Directions: Give only the number of lines in the following entries where "link" appears.

[Records contained in a dataset]
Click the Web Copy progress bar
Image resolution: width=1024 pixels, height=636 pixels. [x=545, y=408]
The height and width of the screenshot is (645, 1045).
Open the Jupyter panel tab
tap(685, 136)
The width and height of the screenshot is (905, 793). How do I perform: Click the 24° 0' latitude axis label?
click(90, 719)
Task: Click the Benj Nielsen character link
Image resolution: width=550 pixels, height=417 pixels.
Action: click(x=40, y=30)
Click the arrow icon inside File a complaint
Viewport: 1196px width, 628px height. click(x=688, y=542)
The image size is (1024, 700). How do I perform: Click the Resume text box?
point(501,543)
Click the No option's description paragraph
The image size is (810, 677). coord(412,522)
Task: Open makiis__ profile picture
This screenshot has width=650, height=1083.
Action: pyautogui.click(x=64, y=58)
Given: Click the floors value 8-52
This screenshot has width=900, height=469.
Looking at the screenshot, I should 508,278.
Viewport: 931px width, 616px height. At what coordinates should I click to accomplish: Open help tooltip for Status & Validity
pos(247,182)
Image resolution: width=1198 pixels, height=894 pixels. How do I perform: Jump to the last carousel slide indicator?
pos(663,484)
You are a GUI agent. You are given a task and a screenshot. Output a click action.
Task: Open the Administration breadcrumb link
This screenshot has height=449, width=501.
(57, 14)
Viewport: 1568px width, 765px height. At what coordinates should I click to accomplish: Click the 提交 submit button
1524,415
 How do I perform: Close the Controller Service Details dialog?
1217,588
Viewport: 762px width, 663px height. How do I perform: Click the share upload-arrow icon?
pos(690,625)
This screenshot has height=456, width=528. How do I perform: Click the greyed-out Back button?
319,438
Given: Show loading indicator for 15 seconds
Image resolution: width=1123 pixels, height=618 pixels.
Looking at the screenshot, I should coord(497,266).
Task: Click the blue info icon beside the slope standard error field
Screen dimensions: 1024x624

Solution for this task: 2